Figure 2. MPUM 6009 in situ. Click to enlarge and portray the Wild (1978) interpretation. Bones, impressions of bones and some soft tissue complete this articulated skeleton at the very base of the Pterosauria. The crushed skull required reconstruction. Here, using the DGS method, the bones have been colorized. This permits subtle impressions to be identified. Sister taxa share many of these traits, confirming their identity.

Longer Legs, Shorter Forelimbs
Here the reconstruction tells the tale. Question is, is the reconstruction accurate? The clues are, admittedly ephemeral, yet even without such long legs, MPUM 6009 nests at the base of the Pterosauria. So long legs are not beyond the realm of possibility. The relatively short neck allies this basal pterosaur with Longisquama, the outgroup sister taxon. The laterally increasing toe length and deep pelvis also ally this taxon with Longisquama. The sternal complex is also essentially identical.

Such long legs and short forelimbs “ally” this pterosaur with Scleromochlus, and basal dinosaurs, but — really, seriously — hardly at all. It’s convergence!! So if anyone from the traditional camp wants to bitch about this reconstruction, think twice. You’ll only be shooting yourself in the foot. Things happen when the forelimbs are elevated off the substrate, as we humans all can attest.

Bipedal lizard video marker

Figure 3. Click to play video. Just how fast can quadrupedal/bipedal lizards run? This video documents 11 meters/second in a Callisaurus at the Bruce Jayne lab.

How Living Lizards Run Bipedally
The Bruce Jayne Lab in Cincinnati, Ohio, has produced a video of a zebra-tailed lizard (Callisaurus) in fast quadrupedal and bipedal locomotion filmed on a treadmill. When the fore limbs are elevated the hind limbs go digitigrade. The speed is an incredible 11 meters per second.

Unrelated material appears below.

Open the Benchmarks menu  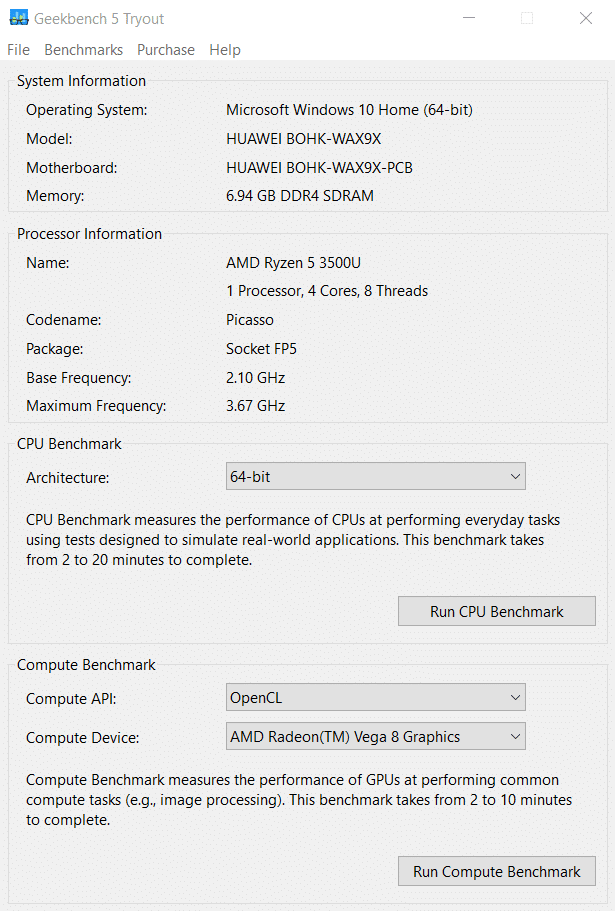[83, 50]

As always, I encourage readers to see specimens, make observations and come to your own conclusions. Test. Test. And test again.

Evidence and support in the form of nexus, pdf and jpeg files will be sent to all who request additional data.

Dalla Vecchia FM 2009. Anatomy and systematics of the pterosaur Carniadactylus (gen. n.)rosenfeldi (Dalla Vecchia, 1995). Rivista Italiana de Paleontologia e Stratigrafia 115 (2): 159-188.
Peters D 2007. The origin and radiation of the Pterosauria. In D. Hone ed. Flugsaurier. The Wellnhofer pterosaur meeting, 2007, Munich, Germany. p. 27.
Wild R 1978. Die Flugsaurier (Reptilia, Pterosauria) aus der Oberen Trias von Cene bei Bergamo, Italien. Bolletino della Societa Paleontologica Italiana 17(2): 176–256.